文章目录
前言
案例代码https://github.com/2012Netsky/pytorch_cnn/blob/main/3_tabular_wine.ipynb
一、tensor打印配置
#!/usr/bin/env python
# coding: utf-8
import numpy as np
import torch
torch.set_printoptions(edgeitems=2, threshold=50)
# precision是每一个元素的输出精度,默认是八位;
# threshold是输出时的阈值,当tensor中元素的个数大于该值时,进行缩略输出,默认时1000;
# edgeitems是输出的维度,默认是3;
# linewidth字面意思,每一行输出的长度;
# profile=None,修正默认设置(不太懂,感兴趣的可以试试)
二、numpy读取csv
# 处理csv文件的方法 python内库 numpy pandas(速度最快) 简单起见使用内置模块
# 使用它csv库读取csv文件特定内容
# 用于检查数据
import csv
wine_path = "../data/p1ch4/tabular-wine/winequality-white.csv"
# skiprows=1 跳过第一行
wineq_numpy = np.loadtxt(wine_path, dtype=np.float32, delimiter=";",
skiprows=1)
print(wineq_numpy.shape)
print(wineq_numpy)
三、python内库读取csv
# 使用python内库读取csv文件
# python open() 函数用于打开一个文件,创建一个 file 对象,相关的方法才可以调用它进行读写。

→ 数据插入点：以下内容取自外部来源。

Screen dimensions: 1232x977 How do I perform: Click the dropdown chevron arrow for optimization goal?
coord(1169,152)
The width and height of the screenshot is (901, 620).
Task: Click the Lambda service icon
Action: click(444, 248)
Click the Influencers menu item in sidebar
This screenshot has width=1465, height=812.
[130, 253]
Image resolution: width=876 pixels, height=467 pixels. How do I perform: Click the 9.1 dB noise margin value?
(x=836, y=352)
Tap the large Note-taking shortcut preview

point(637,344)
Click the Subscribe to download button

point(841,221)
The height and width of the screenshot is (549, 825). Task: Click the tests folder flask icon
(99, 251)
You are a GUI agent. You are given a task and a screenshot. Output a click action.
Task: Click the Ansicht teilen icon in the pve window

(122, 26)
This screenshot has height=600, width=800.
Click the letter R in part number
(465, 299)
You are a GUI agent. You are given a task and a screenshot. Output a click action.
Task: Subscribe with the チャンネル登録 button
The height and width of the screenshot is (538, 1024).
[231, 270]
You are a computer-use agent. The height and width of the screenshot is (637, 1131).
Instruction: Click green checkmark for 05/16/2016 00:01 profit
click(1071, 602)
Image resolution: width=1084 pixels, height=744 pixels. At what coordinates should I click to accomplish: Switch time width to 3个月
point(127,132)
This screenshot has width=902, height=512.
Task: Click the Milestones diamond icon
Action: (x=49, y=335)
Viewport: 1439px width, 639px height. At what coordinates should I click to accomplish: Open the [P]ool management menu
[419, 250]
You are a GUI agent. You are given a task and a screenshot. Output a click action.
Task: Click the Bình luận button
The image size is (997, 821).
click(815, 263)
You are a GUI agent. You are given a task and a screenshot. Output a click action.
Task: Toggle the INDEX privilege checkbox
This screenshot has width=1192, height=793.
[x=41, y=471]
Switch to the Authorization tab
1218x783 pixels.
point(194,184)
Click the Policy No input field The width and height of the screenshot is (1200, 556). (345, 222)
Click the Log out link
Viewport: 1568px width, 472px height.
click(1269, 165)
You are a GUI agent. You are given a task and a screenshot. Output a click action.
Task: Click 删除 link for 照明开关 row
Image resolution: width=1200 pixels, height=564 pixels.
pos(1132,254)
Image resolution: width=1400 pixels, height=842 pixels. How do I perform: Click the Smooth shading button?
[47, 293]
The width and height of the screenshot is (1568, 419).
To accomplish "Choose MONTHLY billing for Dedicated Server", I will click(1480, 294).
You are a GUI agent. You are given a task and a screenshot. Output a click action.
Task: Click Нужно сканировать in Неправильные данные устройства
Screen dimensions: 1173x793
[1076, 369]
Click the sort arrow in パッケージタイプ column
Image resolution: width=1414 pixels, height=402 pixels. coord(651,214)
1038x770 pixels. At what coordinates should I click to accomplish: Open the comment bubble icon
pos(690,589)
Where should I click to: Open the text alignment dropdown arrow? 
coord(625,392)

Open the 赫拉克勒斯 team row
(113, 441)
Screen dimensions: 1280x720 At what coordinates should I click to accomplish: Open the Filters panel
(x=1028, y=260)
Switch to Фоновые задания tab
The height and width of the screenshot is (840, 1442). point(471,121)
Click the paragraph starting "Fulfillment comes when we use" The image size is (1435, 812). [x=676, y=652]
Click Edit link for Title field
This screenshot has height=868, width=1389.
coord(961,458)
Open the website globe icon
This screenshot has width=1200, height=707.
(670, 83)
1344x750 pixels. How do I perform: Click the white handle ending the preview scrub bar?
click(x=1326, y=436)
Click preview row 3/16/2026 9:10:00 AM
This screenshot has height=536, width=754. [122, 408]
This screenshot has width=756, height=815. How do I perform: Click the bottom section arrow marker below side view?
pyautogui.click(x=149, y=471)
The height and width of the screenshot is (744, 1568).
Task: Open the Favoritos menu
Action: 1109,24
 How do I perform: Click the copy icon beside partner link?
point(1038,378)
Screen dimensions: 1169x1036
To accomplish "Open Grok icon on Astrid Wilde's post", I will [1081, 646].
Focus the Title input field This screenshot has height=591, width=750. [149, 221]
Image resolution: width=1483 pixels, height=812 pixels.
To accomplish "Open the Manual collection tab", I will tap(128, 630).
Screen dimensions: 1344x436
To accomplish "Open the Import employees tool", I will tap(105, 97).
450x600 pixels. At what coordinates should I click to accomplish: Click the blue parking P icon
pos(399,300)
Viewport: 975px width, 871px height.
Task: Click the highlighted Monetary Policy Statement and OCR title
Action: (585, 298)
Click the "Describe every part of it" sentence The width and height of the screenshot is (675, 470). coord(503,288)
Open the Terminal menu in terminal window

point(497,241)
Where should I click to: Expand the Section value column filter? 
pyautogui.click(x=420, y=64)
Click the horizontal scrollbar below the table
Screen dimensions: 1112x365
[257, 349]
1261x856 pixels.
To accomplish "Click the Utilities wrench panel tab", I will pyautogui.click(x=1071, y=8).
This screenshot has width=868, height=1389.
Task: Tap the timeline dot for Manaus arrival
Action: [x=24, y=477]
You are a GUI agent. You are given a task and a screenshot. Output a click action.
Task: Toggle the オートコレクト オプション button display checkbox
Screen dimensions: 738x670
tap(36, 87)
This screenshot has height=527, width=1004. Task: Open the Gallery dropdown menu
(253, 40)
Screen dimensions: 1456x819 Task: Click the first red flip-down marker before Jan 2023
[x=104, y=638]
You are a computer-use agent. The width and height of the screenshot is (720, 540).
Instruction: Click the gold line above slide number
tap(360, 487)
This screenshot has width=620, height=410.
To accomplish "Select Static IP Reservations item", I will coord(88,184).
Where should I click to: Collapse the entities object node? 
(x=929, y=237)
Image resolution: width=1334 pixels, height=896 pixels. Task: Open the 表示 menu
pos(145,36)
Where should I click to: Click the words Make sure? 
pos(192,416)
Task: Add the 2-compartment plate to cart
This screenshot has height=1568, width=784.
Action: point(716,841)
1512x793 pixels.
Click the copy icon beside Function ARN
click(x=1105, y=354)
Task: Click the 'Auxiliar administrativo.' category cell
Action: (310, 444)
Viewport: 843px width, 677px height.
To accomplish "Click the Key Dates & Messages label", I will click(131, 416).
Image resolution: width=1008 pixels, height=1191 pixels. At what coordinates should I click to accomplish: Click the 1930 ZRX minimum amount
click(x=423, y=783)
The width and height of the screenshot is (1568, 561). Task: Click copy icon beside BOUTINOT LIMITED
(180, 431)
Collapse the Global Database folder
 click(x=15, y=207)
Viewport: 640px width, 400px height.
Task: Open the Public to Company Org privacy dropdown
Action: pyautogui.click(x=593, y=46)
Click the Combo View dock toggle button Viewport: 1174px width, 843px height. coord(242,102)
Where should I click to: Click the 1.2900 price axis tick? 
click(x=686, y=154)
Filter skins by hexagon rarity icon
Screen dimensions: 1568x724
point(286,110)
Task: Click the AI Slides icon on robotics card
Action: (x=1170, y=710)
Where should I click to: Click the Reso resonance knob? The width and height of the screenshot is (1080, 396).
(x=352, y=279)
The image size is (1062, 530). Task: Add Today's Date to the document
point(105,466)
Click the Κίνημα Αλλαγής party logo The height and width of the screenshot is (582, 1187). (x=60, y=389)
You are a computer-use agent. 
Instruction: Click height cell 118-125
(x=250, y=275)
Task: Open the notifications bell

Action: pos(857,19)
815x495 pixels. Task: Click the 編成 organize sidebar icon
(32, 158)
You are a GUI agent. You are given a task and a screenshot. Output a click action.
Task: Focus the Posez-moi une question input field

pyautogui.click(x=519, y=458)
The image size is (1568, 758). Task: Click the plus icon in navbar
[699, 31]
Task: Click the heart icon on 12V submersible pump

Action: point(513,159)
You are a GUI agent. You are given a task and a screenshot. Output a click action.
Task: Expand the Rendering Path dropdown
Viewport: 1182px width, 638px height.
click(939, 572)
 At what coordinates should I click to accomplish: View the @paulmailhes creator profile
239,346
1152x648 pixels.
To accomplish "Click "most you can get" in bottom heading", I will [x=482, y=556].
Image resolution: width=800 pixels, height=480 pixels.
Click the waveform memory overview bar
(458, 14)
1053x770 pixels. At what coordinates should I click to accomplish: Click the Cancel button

# csv.reader()返回一个reader对象,利用该对象遍历csv文件中的行。
# next() 返回迭代器的下一个项目。next() 函数要和生成迭代器的 iter() 函数一起使用。
# 检查是否读取了所有数据
col_list = next(csv.reader(open(wine_path), delimiter=';'))
print(open(wine_path))
print(csv.reader(open(wine_path), delimiter=';'))
print(col_list)
print(wineq_numpy.shape)
四、numpy->tensor
# csv->numpy->tensor
# 前十一列为指标 最后一列表示质量评分的一列
wineq = torch.from_numpy(wineq_numpy)
wineq.shape, wineq.dtype
五、连续值 序数值 分类值
# 连续值 序数值 分类值
# tensor切片
# 前11列
# 过滤掉最后一列 :-1 前面所有 后面第一列 索引从0开始
data = wineq[:, :-1] # <1>
data, data.shape
六、tensor切分及类型转换
# tensor切片
# 第十二列
# 行所有 倒数最后一列
target = wineq[:, -1] # <2>
target, target.shape
# 打印最后一列
# 数据类型转换
target = wineq[:, -1].long()
target
七、独热编码
# 最后一列最为标签 需要编码
# 独热编码
target_onehot = torch.zeros(target.shape[0], 10)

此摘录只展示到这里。